■ Try it: Copy out the part of the records that opens with the line containing "You are a GUI" and runs to the end of the records, leaving out the pictures.

[Collected data entries]
::::

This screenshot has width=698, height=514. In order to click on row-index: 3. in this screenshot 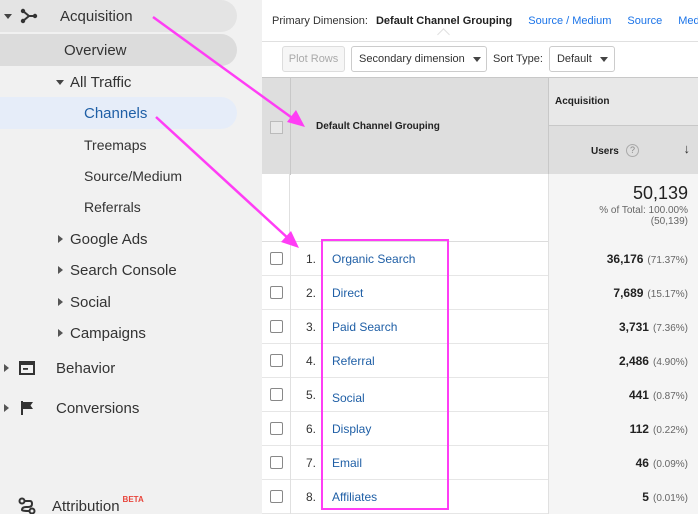, I will do `click(310, 327)`.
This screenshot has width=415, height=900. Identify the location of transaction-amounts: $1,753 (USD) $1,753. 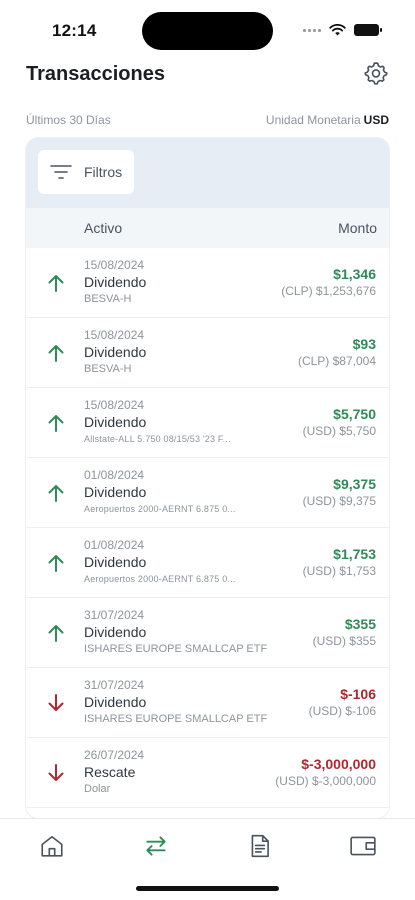
(340, 562).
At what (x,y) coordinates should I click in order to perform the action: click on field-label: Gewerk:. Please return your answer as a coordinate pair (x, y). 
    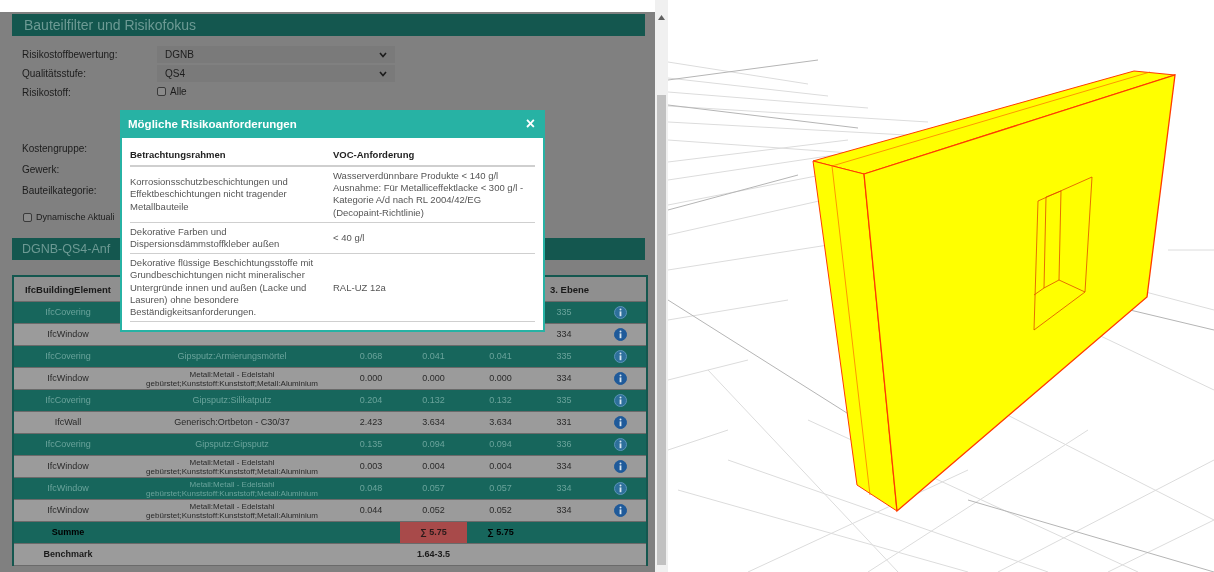
    Looking at the image, I should click on (42, 170).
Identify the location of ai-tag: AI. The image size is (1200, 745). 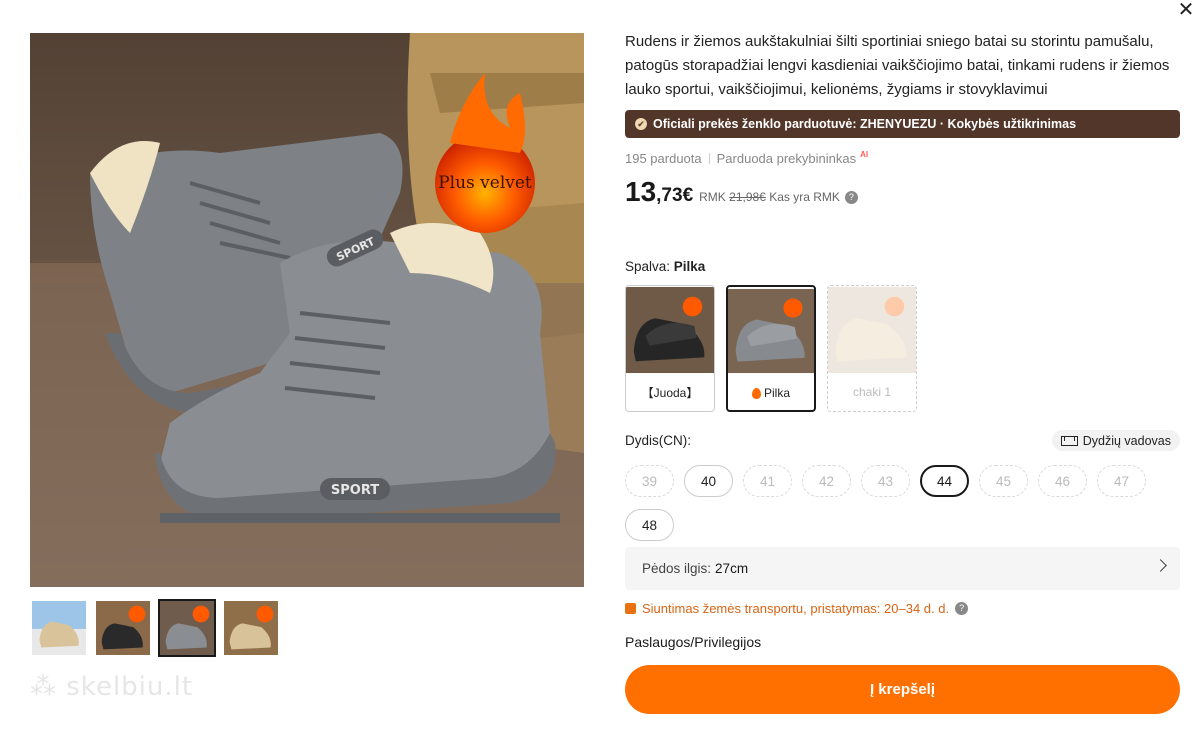
(864, 154).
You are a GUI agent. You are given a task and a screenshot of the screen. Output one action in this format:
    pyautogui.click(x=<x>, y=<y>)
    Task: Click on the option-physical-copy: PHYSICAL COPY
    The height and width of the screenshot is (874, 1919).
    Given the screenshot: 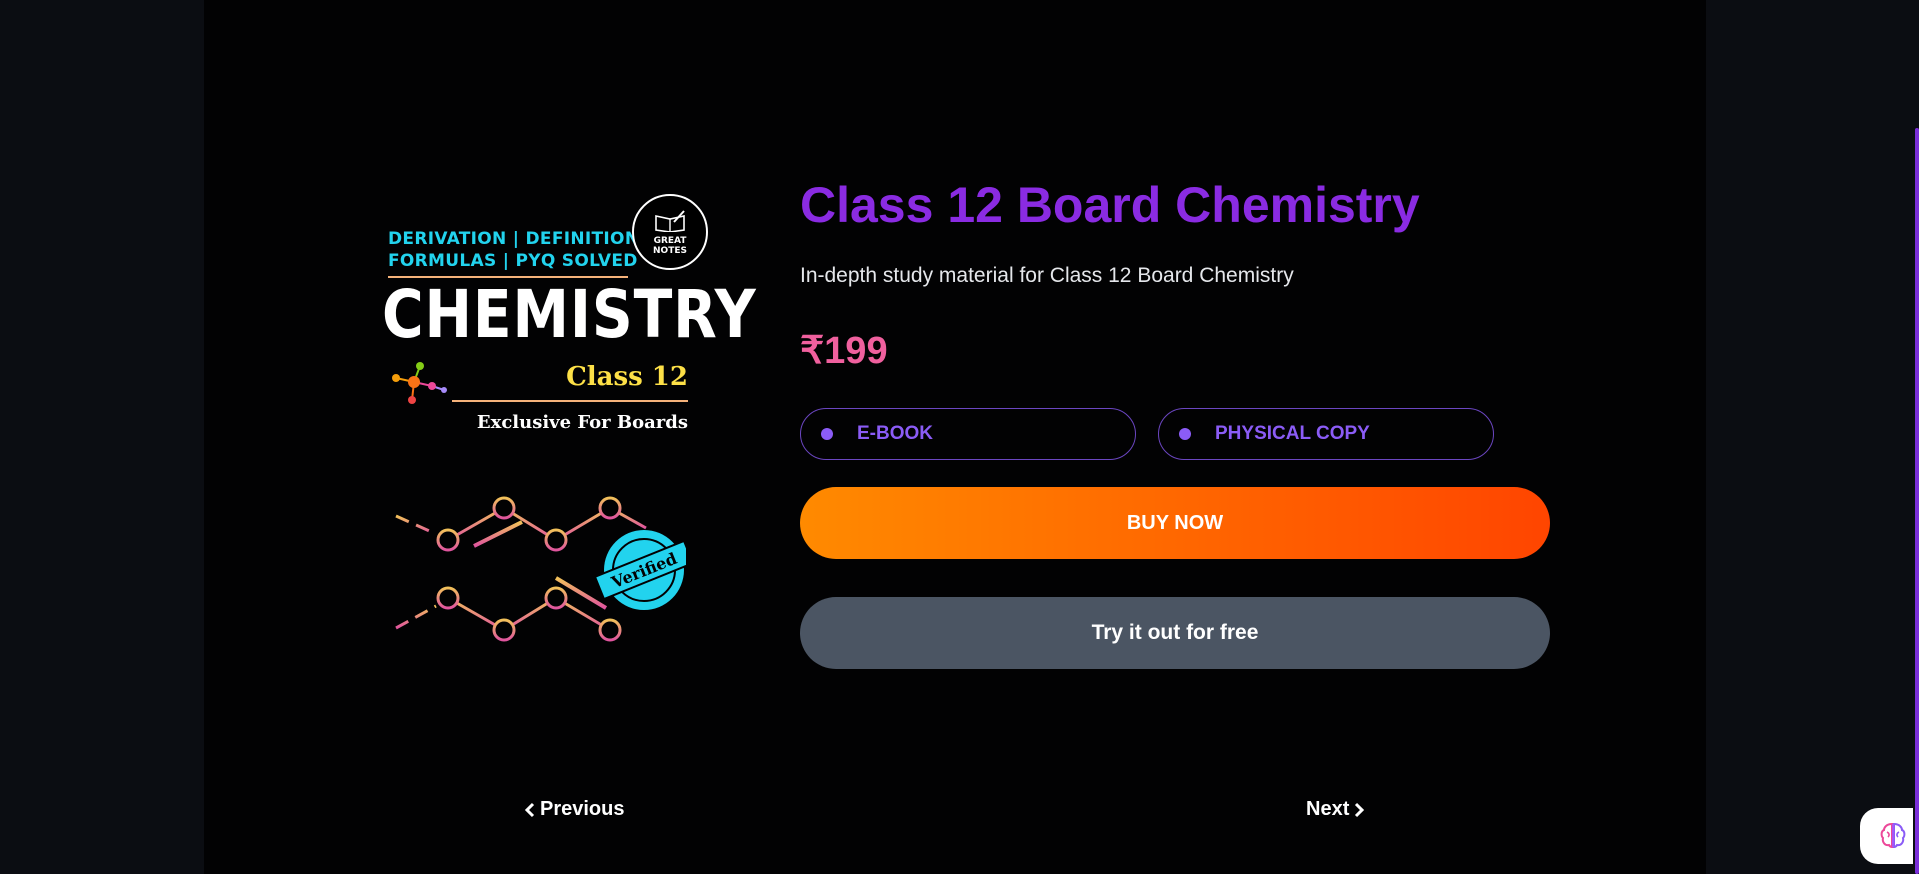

::::

■ Task result:
You are a GUI agent. You are given a task and a screenshot of the screen. Output one action in this format:
    pyautogui.click(x=<x>, y=<y>)
    Task: Click on the option-physical-copy: PHYSICAL COPY
    The height and width of the screenshot is (874, 1919).
    Given the screenshot: 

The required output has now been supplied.